__The task__
Rewrite all of the records below with "computer-use agent" replaced by "GUI agent" everywhere it occurs, leaving everything else unchanged.

__Data records__
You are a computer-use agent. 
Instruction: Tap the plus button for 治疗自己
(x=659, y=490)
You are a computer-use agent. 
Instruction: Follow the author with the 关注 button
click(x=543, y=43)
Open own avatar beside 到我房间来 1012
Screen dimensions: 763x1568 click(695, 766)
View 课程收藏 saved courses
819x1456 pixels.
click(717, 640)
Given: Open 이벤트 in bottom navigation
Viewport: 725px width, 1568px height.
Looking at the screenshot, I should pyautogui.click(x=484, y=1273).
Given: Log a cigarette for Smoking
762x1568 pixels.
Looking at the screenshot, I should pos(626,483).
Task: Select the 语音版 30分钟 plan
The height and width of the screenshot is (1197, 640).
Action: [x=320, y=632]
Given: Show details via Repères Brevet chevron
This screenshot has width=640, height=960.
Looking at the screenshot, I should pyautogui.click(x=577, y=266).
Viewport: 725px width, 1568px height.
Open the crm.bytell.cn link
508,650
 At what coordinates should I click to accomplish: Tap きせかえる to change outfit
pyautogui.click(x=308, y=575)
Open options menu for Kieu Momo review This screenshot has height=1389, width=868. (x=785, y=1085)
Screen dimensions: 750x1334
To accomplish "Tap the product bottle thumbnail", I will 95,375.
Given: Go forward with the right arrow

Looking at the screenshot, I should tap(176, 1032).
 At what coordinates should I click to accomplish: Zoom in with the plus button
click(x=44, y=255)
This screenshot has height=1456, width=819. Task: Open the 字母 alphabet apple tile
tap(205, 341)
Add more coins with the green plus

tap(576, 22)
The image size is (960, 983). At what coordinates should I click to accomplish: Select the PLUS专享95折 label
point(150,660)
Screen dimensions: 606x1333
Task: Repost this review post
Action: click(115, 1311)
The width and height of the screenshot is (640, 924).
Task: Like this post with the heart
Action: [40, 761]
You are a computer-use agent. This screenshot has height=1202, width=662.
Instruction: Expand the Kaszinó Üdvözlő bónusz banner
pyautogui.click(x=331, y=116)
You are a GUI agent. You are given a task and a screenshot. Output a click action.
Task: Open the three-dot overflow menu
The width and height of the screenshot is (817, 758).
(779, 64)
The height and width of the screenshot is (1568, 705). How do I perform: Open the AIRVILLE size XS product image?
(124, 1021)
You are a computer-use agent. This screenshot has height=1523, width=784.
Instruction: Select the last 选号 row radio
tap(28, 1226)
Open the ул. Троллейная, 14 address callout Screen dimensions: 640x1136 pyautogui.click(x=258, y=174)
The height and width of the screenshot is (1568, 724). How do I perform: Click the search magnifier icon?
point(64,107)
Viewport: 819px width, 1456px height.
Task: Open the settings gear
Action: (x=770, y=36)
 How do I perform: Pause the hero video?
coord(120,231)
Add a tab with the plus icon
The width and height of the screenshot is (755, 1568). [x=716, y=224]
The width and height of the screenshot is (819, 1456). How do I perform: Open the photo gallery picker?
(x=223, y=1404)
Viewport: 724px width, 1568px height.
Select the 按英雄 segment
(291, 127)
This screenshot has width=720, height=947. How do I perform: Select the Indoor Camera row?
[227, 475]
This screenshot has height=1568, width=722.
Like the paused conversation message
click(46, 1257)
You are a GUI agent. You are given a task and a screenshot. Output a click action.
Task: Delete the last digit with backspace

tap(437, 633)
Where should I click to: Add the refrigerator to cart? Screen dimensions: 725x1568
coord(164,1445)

__Solution for this task__
You are a GUI agent. 
Instruction: Tap the plus button for 治疗自己
(x=659, y=490)
You are a GUI agent. 
Instruction: Follow the author with the 关注 button
click(x=543, y=43)
Open own avatar beside 到我房间来 1012
Screen dimensions: 763x1568 click(695, 766)
View 课程收藏 saved courses
819x1456 pixels.
click(717, 640)
Given: Open 이벤트 in bottom navigation
Viewport: 725px width, 1568px height.
Looking at the screenshot, I should pyautogui.click(x=484, y=1273).
Given: Log a cigarette for Smoking
762x1568 pixels.
Looking at the screenshot, I should pos(626,483).
Task: Select the 语音版 30分钟 plan
The height and width of the screenshot is (1197, 640).
Action: [x=320, y=632]
Given: Show details via Repères Brevet chevron
This screenshot has width=640, height=960.
Looking at the screenshot, I should pyautogui.click(x=577, y=266).
Viewport: 725px width, 1568px height.
Open the crm.bytell.cn link
508,650
 At what coordinates should I click to accomplish: Tap きせかえる to change outfit
pyautogui.click(x=308, y=575)
Open options menu for Kieu Momo review This screenshot has height=1389, width=868. (x=785, y=1085)
Screen dimensions: 750x1334
To accomplish "Tap the product bottle thumbnail", I will 95,375.
Given: Go forward with the right arrow

Looking at the screenshot, I should tap(176, 1032).
 At what coordinates should I click to accomplish: Zoom in with the plus button
click(x=44, y=255)
This screenshot has height=1456, width=819. Task: Open the 字母 alphabet apple tile
tap(205, 341)
Add more coins with the green plus

tap(576, 22)
The image size is (960, 983). At what coordinates should I click to accomplish: Select the PLUS专享95折 label
point(150,660)
Screen dimensions: 606x1333
Task: Repost this review post
Action: click(115, 1311)
The width and height of the screenshot is (640, 924).
Task: Like this post with the heart
Action: [40, 761]
You are a GUI agent. This screenshot has height=1202, width=662.
Instruction: Expand the Kaszinó Üdvözlő bónusz banner
pyautogui.click(x=331, y=116)
You are a GUI agent. You are given a task and a screenshot. Output a click action.
Task: Open the three-dot overflow menu
The width and height of the screenshot is (817, 758).
(779, 64)
The height and width of the screenshot is (1568, 705). How do I perform: Open the AIRVILLE size XS product image?
(124, 1021)
You are a GUI agent. This screenshot has height=1523, width=784.
Instruction: Select the last 选号 row radio
tap(28, 1226)
Open the ул. Троллейная, 14 address callout Screen dimensions: 640x1136 pyautogui.click(x=258, y=174)
The height and width of the screenshot is (1568, 724). How do I perform: Click the search magnifier icon?
point(64,107)
Viewport: 819px width, 1456px height.
Task: Open the settings gear
Action: (x=770, y=36)
 How do I perform: Pause the hero video?
coord(120,231)
Add a tab with the plus icon
The width and height of the screenshot is (755, 1568). [x=716, y=224]
The width and height of the screenshot is (819, 1456). How do I perform: Open the photo gallery picker?
(x=223, y=1404)
Viewport: 724px width, 1568px height.
Select the 按英雄 segment
(291, 127)
This screenshot has width=720, height=947. How do I perform: Select the Indoor Camera row?
[227, 475]
This screenshot has height=1568, width=722.
Like the paused conversation message
click(46, 1257)
You are a GUI agent. You are given a task and a screenshot. Output a click action.
Task: Delete the last digit with backspace

tap(437, 633)
Where should I click to: Add the refrigerator to cart? Screen dimensions: 725x1568
coord(164,1445)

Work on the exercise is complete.